COLLEGE ATHLETICS
Stadium can’t get to money for repairs
The attorney general's office is reviewing the issue
The Aloha Stadium Authority has access to only $1 million of the $13 million it requested this year from the state for repairs it deems necessary to the 31-year-old facility.
Authority board members discussed the issue yesterday at their monthly meeting. They hope a positive review from the state attorney general's office next week will make more money available for refurbishing of the stadium roof and restrooms, and other repairs.
A capital-improvement request passed the recently concluded session of the Legislature. But because of a technicality, most of the money is not available without a proviso allowing the stadium to issue bonds.
Even with the proviso, the stadium could probably afford only $3 million of an authorized $12 million, since it would have to issue bonds and repay them from its own projected revenue.
"We are authorized to spend $12 million in revenue bonds, but we don't have authority to issue the revenue bonds," state comptroller Russ Saito said. "It seems like we ought to be able to have a loan from budget and finance. Like a bridge loan when you want to sell your home."
Senate Ways and Means chairman Brian Taniguchi (D, Manoa) said such a loan would be unconventional at best. It also might not be legal.
"That's why we're trying to get an opinion from the attorney general," Saito said.
Legislators debated how much money the stadium needed during the session, and where the funds should come from, Taniguchi said. He added that the funding request, made in a message from Gov. Linda Lingle, came relatively late in the session.
"The senate decided it wanted to provide money because of the safety issues, and the house wanted to go with 10 or 11 million in revenue bonds," he said. "We said we didn't think the Stadium Authority could do that. With so much going on, we never got back to resolve it. We felt we couldn't get a good (legal) opinion on the bonds, so we left it in, with the hope of getting some legal sense of it (later)."

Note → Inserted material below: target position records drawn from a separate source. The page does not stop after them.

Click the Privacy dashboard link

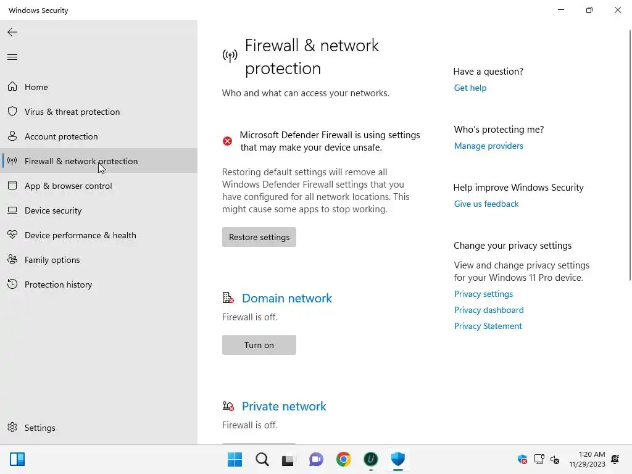489,310
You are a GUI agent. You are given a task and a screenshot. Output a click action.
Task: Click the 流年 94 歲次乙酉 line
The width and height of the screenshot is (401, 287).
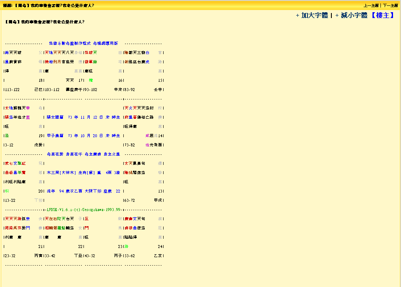coord(83,191)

As it stands, this part of the state's budget doesn't make sense, Saito said.
"Why would you put in $12 million and say the funding is revenue bonds and not authorize issuing revenue bonds?" he said. "I think this has happened before, but it's kind of rare."
Taniguchi said the Legislature approved enough actual money for planning and design work on the roof, which it judged the worst problem.
"The roof seemed to be the area most deteriorated from the presentations we got," Taniguchi said.
"It seemed to have the most health and safety issues, the potential of patrons being hit by big patches of rust."
But there are other needs, Stadium Authority chairman Kevin Chong Kee said.
"There are a lot of (Americans With Disabilities Act) issues that have to be addressed. There is one elevator, a freight elevator," Chong Kee said. "Do we have to wait until we get a lawsuit?"
Chong Kee and others lobbied the Legislature for $129 million to repair and enhance the stadium and make it viable for another 20 or 30 years -- an alternative to building a new facility, which would cost around $300 million and take seven years.
"They never told us if they want a new stadium or renovation," Chong Kee said.
In another matter, Chong Kee said a public hearing on locking the stadium in football configuration would be scheduled before the authority's July meeting.